─── SUPPLIED DATA
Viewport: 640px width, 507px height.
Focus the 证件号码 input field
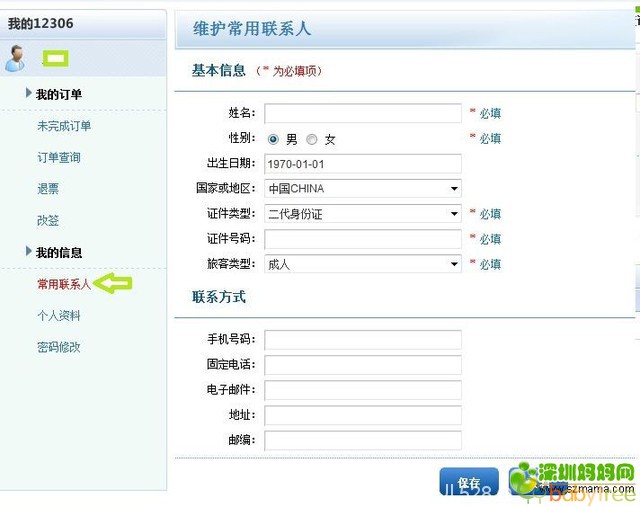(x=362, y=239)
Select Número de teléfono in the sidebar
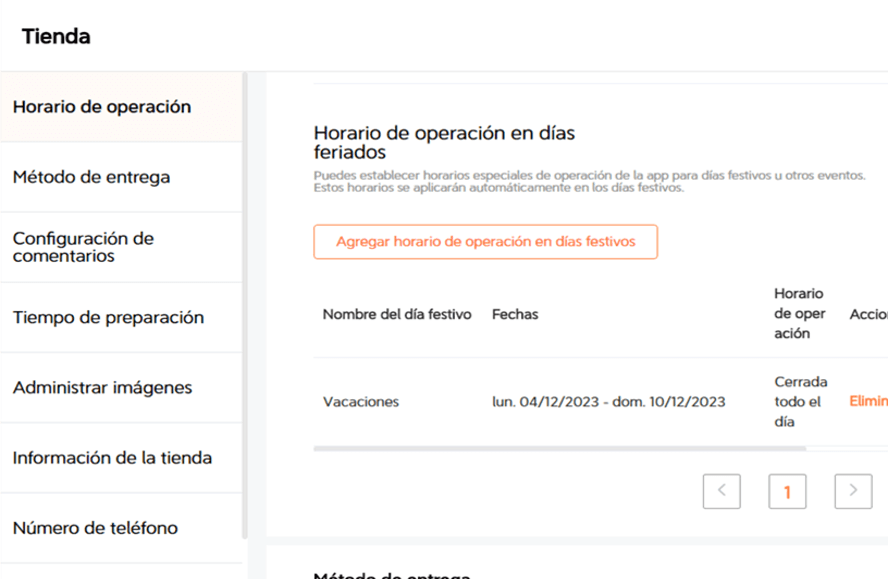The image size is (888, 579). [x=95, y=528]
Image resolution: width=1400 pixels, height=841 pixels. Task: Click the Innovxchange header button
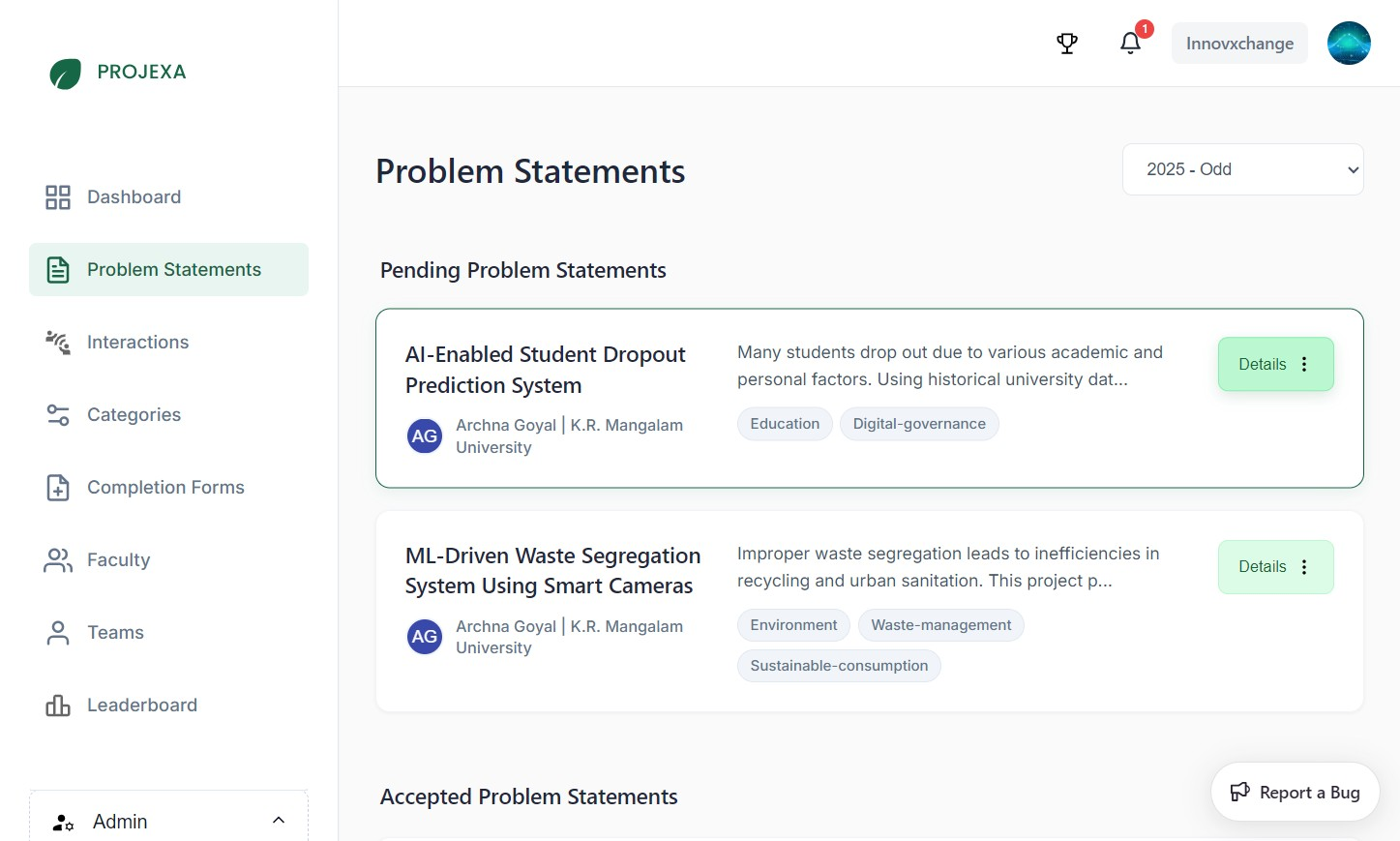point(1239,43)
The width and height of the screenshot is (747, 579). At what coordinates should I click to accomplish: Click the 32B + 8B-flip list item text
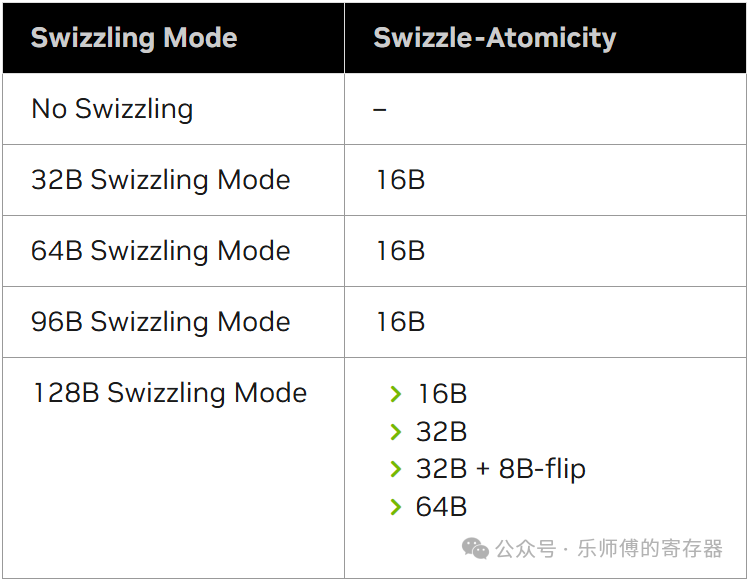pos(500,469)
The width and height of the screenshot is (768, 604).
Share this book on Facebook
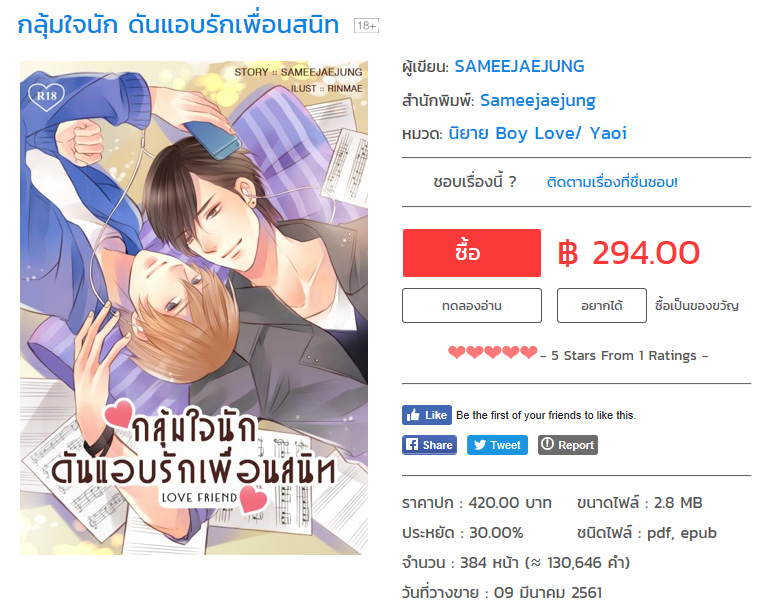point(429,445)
──────
### WHAT THE TASK ASKS
The records above should be returned exactly, with only their pictures held back.

### SOLUTION
Viewport: 640px width, 507px height.
Focus the 证件号码 input field
(x=362, y=239)
Select Número de teléfono in the sidebar
The image size is (888, 579). [x=95, y=528]
Image resolution: width=1400 pixels, height=841 pixels. Task: Click the Innovxchange header button
point(1239,43)
The width and height of the screenshot is (747, 579). At what coordinates should I click to accomplish: Click the 32B + 8B-flip list item text
pos(500,469)
The width and height of the screenshot is (768, 604).
Share this book on Facebook
point(429,445)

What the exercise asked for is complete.